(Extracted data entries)
_ _ _ _ _ _ _
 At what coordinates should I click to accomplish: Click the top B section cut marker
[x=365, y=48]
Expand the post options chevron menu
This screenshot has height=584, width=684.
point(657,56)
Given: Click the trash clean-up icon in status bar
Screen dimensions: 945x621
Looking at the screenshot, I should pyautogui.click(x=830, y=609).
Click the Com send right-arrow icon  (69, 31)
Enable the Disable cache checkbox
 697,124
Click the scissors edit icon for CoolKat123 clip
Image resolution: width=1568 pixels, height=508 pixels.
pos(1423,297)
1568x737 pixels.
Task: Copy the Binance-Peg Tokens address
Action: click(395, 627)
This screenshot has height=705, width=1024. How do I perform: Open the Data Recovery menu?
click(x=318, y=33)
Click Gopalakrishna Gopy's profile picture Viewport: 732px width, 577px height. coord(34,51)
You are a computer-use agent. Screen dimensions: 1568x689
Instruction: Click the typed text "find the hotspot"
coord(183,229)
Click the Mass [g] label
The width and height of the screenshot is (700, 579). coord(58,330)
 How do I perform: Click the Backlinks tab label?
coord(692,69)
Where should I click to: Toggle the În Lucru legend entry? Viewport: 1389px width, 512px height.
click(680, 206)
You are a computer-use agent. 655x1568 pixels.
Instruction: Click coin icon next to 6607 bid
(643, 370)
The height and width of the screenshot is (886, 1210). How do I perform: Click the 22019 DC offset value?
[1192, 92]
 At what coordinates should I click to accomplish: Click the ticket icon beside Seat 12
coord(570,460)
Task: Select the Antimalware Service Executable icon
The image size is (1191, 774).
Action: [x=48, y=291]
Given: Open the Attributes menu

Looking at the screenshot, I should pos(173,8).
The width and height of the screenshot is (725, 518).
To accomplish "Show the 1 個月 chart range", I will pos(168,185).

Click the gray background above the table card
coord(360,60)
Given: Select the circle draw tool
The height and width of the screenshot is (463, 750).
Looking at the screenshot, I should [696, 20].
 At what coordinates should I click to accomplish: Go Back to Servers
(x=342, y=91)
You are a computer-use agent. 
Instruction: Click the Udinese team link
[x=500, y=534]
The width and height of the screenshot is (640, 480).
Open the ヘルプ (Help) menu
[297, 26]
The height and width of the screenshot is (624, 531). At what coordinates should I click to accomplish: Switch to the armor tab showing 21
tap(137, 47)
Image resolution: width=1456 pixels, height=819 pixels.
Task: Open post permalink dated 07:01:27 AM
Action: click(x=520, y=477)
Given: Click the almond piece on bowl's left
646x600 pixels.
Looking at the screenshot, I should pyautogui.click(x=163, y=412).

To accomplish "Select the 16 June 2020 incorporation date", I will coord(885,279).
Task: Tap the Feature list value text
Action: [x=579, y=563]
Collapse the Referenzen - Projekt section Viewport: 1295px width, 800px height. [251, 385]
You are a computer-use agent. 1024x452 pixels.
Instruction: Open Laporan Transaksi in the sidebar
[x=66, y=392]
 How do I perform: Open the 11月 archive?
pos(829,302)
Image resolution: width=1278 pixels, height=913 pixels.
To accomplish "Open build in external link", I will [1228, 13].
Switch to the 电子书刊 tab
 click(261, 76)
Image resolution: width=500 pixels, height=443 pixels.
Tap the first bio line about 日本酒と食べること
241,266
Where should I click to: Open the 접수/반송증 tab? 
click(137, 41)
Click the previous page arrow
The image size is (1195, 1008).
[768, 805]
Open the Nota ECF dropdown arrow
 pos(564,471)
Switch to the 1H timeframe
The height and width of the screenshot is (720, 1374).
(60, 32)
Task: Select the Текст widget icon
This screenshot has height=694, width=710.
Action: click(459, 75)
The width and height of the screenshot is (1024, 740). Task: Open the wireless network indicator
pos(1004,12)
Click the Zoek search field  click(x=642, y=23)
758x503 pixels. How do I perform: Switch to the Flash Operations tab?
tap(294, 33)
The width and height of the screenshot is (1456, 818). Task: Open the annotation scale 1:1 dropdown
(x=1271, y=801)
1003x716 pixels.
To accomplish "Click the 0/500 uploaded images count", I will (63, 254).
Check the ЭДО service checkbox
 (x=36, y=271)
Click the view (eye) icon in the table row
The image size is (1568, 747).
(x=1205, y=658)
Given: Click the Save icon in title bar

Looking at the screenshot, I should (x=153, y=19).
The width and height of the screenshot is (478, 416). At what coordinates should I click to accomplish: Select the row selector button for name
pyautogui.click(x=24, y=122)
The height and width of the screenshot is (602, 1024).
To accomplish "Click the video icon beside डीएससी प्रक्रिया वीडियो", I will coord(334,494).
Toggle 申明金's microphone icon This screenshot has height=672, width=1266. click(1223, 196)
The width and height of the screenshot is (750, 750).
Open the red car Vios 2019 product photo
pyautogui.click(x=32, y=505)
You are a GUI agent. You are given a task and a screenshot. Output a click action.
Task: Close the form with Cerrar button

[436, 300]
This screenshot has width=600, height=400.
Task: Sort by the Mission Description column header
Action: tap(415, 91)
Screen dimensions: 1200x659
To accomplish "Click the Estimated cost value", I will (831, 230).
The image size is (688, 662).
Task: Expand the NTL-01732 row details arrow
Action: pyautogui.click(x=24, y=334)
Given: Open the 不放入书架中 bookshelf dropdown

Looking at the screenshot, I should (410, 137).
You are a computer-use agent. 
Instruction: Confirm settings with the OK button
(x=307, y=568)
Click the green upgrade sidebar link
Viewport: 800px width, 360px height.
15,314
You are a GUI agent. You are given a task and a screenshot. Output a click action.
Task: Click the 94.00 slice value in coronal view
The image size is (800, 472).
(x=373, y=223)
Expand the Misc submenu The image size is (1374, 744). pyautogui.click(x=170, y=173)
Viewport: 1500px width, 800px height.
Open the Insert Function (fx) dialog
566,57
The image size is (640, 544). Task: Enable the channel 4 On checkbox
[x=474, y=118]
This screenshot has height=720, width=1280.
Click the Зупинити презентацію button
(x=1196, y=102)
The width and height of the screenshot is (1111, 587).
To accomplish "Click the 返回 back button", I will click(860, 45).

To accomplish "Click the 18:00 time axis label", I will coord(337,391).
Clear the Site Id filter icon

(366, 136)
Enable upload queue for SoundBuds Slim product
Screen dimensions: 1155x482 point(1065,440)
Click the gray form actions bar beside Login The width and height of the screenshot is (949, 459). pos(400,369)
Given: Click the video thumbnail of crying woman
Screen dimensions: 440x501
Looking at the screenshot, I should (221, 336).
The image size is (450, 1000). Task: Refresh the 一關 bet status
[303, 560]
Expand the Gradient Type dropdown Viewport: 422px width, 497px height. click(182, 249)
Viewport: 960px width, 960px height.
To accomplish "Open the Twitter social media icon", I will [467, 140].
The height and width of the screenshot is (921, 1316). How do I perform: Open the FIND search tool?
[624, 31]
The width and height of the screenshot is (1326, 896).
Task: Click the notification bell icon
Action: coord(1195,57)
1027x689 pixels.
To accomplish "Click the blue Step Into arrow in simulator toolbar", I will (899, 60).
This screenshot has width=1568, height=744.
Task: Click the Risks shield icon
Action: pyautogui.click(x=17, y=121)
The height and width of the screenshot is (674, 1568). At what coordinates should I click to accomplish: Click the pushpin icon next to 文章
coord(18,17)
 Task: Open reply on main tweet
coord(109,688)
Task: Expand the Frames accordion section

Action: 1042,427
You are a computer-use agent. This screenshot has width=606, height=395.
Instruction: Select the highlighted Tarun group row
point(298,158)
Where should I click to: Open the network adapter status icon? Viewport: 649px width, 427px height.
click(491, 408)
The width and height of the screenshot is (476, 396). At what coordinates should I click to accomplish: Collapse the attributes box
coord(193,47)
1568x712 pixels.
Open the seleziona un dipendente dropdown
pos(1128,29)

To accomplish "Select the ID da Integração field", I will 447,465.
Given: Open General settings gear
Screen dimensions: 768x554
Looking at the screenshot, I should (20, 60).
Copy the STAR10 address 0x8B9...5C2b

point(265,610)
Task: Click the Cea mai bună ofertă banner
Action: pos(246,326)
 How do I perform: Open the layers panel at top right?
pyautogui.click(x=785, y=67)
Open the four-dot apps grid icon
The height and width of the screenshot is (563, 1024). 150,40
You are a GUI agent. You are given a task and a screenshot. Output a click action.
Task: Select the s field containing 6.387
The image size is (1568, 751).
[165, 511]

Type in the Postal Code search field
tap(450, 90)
_ _ _ _ _ _ _
Aim of the task
Using the records above, restate word for word the lines from the one with "You are a computer-use agent. 655x1568" through the one with "Collapse the Referenzen", both included.

Finished task
You are a computer-use agent. 655x1568 pixels.
Instruction: Click coin icon next to 6607 bid
(643, 370)
The height and width of the screenshot is (886, 1210). How do I perform: Click the 22019 DC offset value?
[1192, 92]
 At what coordinates should I click to accomplish: Click the ticket icon beside Seat 12
coord(570,460)
Task: Select the Antimalware Service Executable icon
The image size is (1191, 774).
Action: [x=48, y=291]
Given: Open the Attributes menu

Looking at the screenshot, I should pos(173,8).
The width and height of the screenshot is (725, 518).
To accomplish "Show the 1 個月 chart range", I will pos(168,185).

Click the gray background above the table card
coord(360,60)
Given: Select the circle draw tool
The height and width of the screenshot is (463, 750).
Looking at the screenshot, I should [696, 20].
 At what coordinates should I click to accomplish: Go Back to Servers
(x=342, y=91)
You are a computer-use agent. 
Instruction: Click the Udinese team link
[x=500, y=534]
The width and height of the screenshot is (640, 480).
Open the ヘルプ (Help) menu
[297, 26]
The height and width of the screenshot is (624, 531). At what coordinates should I click to accomplish: Switch to the armor tab showing 21
tap(137, 47)
Image resolution: width=1456 pixels, height=819 pixels.
Task: Open post permalink dated 07:01:27 AM
Action: click(x=520, y=477)
Given: Click the almond piece on bowl's left
646x600 pixels.
Looking at the screenshot, I should pyautogui.click(x=163, y=412).

To accomplish "Select the 16 June 2020 incorporation date", I will coord(885,279).
Task: Tap the Feature list value text
Action: [x=579, y=563]
Collapse the Referenzen - Projekt section Viewport: 1295px width, 800px height. [251, 385]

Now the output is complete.